BEGIN Information shown

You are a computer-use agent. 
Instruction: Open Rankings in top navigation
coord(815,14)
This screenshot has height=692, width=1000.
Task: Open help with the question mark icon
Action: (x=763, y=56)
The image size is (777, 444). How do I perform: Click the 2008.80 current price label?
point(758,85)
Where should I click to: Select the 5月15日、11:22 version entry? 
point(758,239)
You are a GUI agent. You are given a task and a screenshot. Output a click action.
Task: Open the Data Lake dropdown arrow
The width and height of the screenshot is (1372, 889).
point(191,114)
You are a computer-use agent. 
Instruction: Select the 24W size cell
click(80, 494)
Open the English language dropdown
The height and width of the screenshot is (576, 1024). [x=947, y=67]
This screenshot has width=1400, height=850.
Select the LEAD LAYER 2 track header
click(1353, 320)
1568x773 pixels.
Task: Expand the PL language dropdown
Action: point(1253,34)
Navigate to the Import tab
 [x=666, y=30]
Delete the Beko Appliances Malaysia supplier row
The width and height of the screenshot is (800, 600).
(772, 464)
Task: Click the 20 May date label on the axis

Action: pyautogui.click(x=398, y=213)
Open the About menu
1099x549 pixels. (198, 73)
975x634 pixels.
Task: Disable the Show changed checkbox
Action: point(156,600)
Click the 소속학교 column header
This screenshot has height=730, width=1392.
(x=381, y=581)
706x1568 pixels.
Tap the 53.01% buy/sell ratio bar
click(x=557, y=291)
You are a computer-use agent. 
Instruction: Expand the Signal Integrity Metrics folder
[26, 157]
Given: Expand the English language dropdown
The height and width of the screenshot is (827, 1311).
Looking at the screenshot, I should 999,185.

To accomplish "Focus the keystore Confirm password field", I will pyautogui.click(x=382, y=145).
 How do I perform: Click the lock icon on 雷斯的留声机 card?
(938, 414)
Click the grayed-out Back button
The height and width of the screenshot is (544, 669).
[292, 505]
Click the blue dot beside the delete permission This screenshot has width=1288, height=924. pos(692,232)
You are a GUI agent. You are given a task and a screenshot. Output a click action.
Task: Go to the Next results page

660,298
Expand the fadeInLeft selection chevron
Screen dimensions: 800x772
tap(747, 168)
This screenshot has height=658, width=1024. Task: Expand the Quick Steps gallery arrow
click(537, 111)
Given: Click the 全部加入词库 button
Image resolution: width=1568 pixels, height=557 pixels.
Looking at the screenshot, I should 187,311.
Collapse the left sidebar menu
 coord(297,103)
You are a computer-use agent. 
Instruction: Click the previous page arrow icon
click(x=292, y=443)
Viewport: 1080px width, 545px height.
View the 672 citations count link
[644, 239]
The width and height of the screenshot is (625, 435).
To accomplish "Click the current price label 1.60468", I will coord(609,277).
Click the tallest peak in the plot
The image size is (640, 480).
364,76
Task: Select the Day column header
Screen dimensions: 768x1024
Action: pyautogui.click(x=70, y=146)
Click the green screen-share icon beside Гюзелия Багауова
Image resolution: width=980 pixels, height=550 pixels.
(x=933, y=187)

END Information shown

» **What the exercise asks**
Copy the material above word for word, from its first line through its last.

» **Final result**
You are a computer-use agent. 
Instruction: Open Rankings in top navigation
coord(815,14)
This screenshot has height=692, width=1000.
Task: Open help with the question mark icon
Action: (x=763, y=56)
The image size is (777, 444). How do I perform: Click the 2008.80 current price label?
point(758,85)
Where should I click to: Select the 5月15日、11:22 version entry? 
point(758,239)
You are a GUI agent. You are given a task and a screenshot. Output a click action.
Task: Open the Data Lake dropdown arrow
The width and height of the screenshot is (1372, 889).
point(191,114)
You are a computer-use agent. 
Instruction: Select the 24W size cell
click(80, 494)
Open the English language dropdown
The height and width of the screenshot is (576, 1024). [x=947, y=67]
This screenshot has width=1400, height=850.
Select the LEAD LAYER 2 track header
click(1353, 320)
1568x773 pixels.
Task: Expand the PL language dropdown
Action: point(1253,34)
Navigate to the Import tab
 [x=666, y=30]
Delete the Beko Appliances Malaysia supplier row
The width and height of the screenshot is (800, 600).
(772, 464)
Task: Click the 20 May date label on the axis

Action: pyautogui.click(x=398, y=213)
Open the About menu
1099x549 pixels. (198, 73)
975x634 pixels.
Task: Disable the Show changed checkbox
Action: point(156,600)
Click the 소속학교 column header
This screenshot has height=730, width=1392.
(x=381, y=581)
706x1568 pixels.
Tap the 53.01% buy/sell ratio bar
click(x=557, y=291)
You are a computer-use agent. 
Instruction: Expand the Signal Integrity Metrics folder
[26, 157]
Given: Expand the English language dropdown
The height and width of the screenshot is (827, 1311).
Looking at the screenshot, I should 999,185.

To accomplish "Focus the keystore Confirm password field", I will pyautogui.click(x=382, y=145).
 How do I perform: Click the lock icon on 雷斯的留声机 card?
(938, 414)
Click the grayed-out Back button
The height and width of the screenshot is (544, 669).
[292, 505]
Click the blue dot beside the delete permission This screenshot has width=1288, height=924. pos(692,232)
You are a GUI agent. You are given a task and a screenshot. Output a click action.
Task: Go to the Next results page

660,298
Expand the fadeInLeft selection chevron
Screen dimensions: 800x772
tap(747, 168)
This screenshot has height=658, width=1024. Task: Expand the Quick Steps gallery arrow
click(537, 111)
Given: Click the 全部加入词库 button
Image resolution: width=1568 pixels, height=557 pixels.
Looking at the screenshot, I should 187,311.
Collapse the left sidebar menu
 coord(297,103)
You are a computer-use agent. 
Instruction: Click the previous page arrow icon
click(x=292, y=443)
Viewport: 1080px width, 545px height.
View the 672 citations count link
[644, 239]
The width and height of the screenshot is (625, 435).
To accomplish "Click the current price label 1.60468", I will coord(609,277).
Click the tallest peak in the plot
The image size is (640, 480).
364,76
Task: Select the Day column header
Screen dimensions: 768x1024
Action: pyautogui.click(x=70, y=146)
Click the green screen-share icon beside Гюзелия Багауова
Image resolution: width=980 pixels, height=550 pixels.
(x=933, y=187)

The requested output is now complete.